== Segment start ==

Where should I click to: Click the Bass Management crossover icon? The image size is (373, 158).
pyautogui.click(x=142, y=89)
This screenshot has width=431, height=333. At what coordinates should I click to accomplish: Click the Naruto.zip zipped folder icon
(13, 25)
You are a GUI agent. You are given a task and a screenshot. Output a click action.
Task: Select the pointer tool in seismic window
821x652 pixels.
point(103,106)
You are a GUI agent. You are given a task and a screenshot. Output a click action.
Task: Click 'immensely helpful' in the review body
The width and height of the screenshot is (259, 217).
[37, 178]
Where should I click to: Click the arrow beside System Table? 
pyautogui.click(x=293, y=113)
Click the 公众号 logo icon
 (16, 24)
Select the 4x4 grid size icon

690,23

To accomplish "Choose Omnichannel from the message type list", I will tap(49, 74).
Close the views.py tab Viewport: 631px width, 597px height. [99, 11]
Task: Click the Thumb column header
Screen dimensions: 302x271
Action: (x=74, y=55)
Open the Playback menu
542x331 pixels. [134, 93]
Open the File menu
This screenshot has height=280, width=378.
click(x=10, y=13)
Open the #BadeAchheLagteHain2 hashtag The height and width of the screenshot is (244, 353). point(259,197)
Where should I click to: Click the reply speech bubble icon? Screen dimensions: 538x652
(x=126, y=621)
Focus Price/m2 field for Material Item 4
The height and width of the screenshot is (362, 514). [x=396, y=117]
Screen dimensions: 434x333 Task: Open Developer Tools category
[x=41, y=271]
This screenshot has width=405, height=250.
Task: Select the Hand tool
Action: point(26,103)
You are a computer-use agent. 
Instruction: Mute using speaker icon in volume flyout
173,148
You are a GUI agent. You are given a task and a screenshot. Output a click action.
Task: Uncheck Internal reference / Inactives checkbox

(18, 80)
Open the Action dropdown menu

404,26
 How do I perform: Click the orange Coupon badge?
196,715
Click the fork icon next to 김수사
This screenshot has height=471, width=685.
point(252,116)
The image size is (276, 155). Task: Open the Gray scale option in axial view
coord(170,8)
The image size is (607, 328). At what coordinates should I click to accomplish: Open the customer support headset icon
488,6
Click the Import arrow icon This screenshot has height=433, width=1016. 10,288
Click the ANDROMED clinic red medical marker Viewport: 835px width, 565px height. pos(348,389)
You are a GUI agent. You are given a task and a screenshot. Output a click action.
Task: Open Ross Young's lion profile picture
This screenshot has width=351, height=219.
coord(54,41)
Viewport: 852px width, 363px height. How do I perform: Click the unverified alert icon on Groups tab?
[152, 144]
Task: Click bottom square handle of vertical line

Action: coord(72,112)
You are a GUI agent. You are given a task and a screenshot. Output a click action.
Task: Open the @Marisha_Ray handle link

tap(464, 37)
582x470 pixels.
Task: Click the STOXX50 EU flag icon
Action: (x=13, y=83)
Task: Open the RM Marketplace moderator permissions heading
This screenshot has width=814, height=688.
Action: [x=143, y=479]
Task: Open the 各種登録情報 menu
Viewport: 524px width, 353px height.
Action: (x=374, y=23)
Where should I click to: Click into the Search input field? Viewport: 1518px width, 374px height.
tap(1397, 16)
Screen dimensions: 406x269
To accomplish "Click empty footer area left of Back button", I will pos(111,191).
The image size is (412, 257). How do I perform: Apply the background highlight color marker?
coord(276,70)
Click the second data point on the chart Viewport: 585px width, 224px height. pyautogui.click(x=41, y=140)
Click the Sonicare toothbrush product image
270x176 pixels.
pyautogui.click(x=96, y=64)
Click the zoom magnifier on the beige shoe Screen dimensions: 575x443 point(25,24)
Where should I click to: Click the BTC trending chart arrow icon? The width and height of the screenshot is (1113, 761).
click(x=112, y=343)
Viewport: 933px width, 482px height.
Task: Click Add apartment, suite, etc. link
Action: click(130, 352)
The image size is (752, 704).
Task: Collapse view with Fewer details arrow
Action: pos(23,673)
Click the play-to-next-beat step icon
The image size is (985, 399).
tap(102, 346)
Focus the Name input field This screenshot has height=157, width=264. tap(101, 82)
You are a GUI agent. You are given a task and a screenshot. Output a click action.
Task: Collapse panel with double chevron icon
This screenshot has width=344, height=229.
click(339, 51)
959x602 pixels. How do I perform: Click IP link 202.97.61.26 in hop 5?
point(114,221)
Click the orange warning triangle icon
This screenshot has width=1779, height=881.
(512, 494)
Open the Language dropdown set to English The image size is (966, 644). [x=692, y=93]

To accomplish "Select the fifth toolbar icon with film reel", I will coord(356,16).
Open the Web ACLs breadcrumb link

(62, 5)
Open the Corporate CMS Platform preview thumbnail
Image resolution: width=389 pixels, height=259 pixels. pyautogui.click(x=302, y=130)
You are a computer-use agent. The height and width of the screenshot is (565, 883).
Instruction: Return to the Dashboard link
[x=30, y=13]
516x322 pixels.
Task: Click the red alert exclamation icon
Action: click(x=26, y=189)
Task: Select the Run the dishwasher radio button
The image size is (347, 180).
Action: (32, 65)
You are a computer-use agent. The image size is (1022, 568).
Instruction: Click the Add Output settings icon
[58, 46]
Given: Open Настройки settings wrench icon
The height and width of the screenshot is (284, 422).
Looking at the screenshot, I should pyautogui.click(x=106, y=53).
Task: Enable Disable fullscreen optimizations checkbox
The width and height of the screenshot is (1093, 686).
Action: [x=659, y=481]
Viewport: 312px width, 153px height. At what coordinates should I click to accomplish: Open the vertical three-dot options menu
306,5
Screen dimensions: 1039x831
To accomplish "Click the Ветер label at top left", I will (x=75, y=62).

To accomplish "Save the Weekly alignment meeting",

== Segment end ==

* _WHAT YOU HAVE TO DO_: Output all the lines above. Keep each one exact.

* _ANSWER SECTION_:
Where should I click to: Click the Bass Management crossover icon? The image size is (373, 158).
pyautogui.click(x=142, y=89)
This screenshot has width=431, height=333. At what coordinates should I click to accomplish: Click the Naruto.zip zipped folder icon
(13, 25)
You are a GUI agent. You are given a task and a screenshot. Output a click action.
Task: Select the pointer tool in seismic window
821x652 pixels.
point(103,106)
You are a GUI agent. You are given a task and a screenshot. Output a click action.
Task: Click 'immensely helpful' in the review body
The width and height of the screenshot is (259, 217).
[37, 178]
Where should I click to: Click the arrow beside System Table? 
pyautogui.click(x=293, y=113)
Click the 公众号 logo icon
 (16, 24)
Select the 4x4 grid size icon

690,23

To accomplish "Choose Omnichannel from the message type list", I will tap(49, 74).
Close the views.py tab Viewport: 631px width, 597px height. [99, 11]
Task: Click the Thumb column header
Screen dimensions: 302x271
Action: (x=74, y=55)
Open the Playback menu
542x331 pixels. [134, 93]
Open the File menu
This screenshot has height=280, width=378.
click(x=10, y=13)
Open the #BadeAchheLagteHain2 hashtag The height and width of the screenshot is (244, 353). point(259,197)
Where should I click to: Click the reply speech bubble icon? Screen dimensions: 538x652
(x=126, y=621)
Focus Price/m2 field for Material Item 4
The height and width of the screenshot is (362, 514). [x=396, y=117]
Screen dimensions: 434x333 Task: Open Developer Tools category
[x=41, y=271]
This screenshot has width=405, height=250.
Task: Select the Hand tool
Action: point(26,103)
You are a computer-use agent. 
Instruction: Mute using speaker icon in volume flyout
173,148
You are a GUI agent. You are given a task and a screenshot. Output a click action.
Task: Uncheck Internal reference / Inactives checkbox

(18, 80)
Open the Action dropdown menu

404,26
 How do I perform: Click the orange Coupon badge?
196,715
Click the fork icon next to 김수사
This screenshot has height=471, width=685.
point(252,116)
The image size is (276, 155). Task: Open the Gray scale option in axial view
coord(170,8)
The image size is (607, 328). At what coordinates should I click to accomplish: Open the customer support headset icon
488,6
Click the Import arrow icon This screenshot has height=433, width=1016. 10,288
Click the ANDROMED clinic red medical marker Viewport: 835px width, 565px height. pos(348,389)
You are a GUI agent. You are given a task and a screenshot. Output a click action.
Task: Open Ross Young's lion profile picture
This screenshot has width=351, height=219.
coord(54,41)
Viewport: 852px width, 363px height. How do I perform: Click the unverified alert icon on Groups tab?
[152, 144]
Task: Click bottom square handle of vertical line

Action: coord(72,112)
You are a GUI agent. You are given a task and a screenshot. Output a click action.
Task: Open the @Marisha_Ray handle link

tap(464, 37)
582x470 pixels.
Task: Click the STOXX50 EU flag icon
Action: (x=13, y=83)
Task: Open the RM Marketplace moderator permissions heading
This screenshot has width=814, height=688.
Action: [x=143, y=479]
Task: Open the 各種登録情報 menu
Viewport: 524px width, 353px height.
Action: (x=374, y=23)
Where should I click to: Click into the Search input field? Viewport: 1518px width, 374px height.
tap(1397, 16)
Screen dimensions: 406x269
To accomplish "Click empty footer area left of Back button", I will pos(111,191).
The image size is (412, 257). How do I perform: Apply the background highlight color marker?
coord(276,70)
Click the second data point on the chart Viewport: 585px width, 224px height. pyautogui.click(x=41, y=140)
Click the Sonicare toothbrush product image
270x176 pixels.
pyautogui.click(x=96, y=64)
Click the zoom magnifier on the beige shoe Screen dimensions: 575x443 point(25,24)
Where should I click to: Click the BTC trending chart arrow icon? The width and height of the screenshot is (1113, 761).
click(x=112, y=343)
Viewport: 933px width, 482px height.
Task: Click Add apartment, suite, etc. link
Action: click(130, 352)
The image size is (752, 704).
Task: Collapse view with Fewer details arrow
Action: pos(23,673)
Click the play-to-next-beat step icon
The image size is (985, 399).
tap(102, 346)
Focus the Name input field This screenshot has height=157, width=264. tap(101, 82)
You are a GUI agent. You are given a task and a screenshot. Output a click action.
Task: Collapse panel with double chevron icon
This screenshot has width=344, height=229.
click(339, 51)
959x602 pixels. How do I perform: Click IP link 202.97.61.26 in hop 5?
point(114,221)
Click the orange warning triangle icon
This screenshot has width=1779, height=881.
(512, 494)
Open the Language dropdown set to English The image size is (966, 644). [x=692, y=93]

To accomplish "Select the fifth toolbar icon with film reel", I will coord(356,16).
Open the Web ACLs breadcrumb link

(62, 5)
Open the Corporate CMS Platform preview thumbnail
Image resolution: width=389 pixels, height=259 pixels. pyautogui.click(x=302, y=130)
You are a computer-use agent. The height and width of the screenshot is (565, 883).
Instruction: Return to the Dashboard link
[x=30, y=13]
516x322 pixels.
Task: Click the red alert exclamation icon
Action: click(x=26, y=189)
Task: Select the Run the dishwasher radio button
The image size is (347, 180).
Action: (32, 65)
You are a computer-use agent. The image size is (1022, 568).
Instruction: Click the Add Output settings icon
[58, 46]
Given: Open Настройки settings wrench icon
The height and width of the screenshot is (284, 422).
Looking at the screenshot, I should pyautogui.click(x=106, y=53).
Task: Enable Disable fullscreen optimizations checkbox
The width and height of the screenshot is (1093, 686).
Action: [x=659, y=481]
Viewport: 312px width, 153px height. At what coordinates should I click to accomplish: Open the vertical three-dot options menu
306,5
Screen dimensions: 1039x831
To accomplish "Click the Ветер label at top left", I will (x=75, y=62).

To accomplish "Save the Weekly alignment meeting",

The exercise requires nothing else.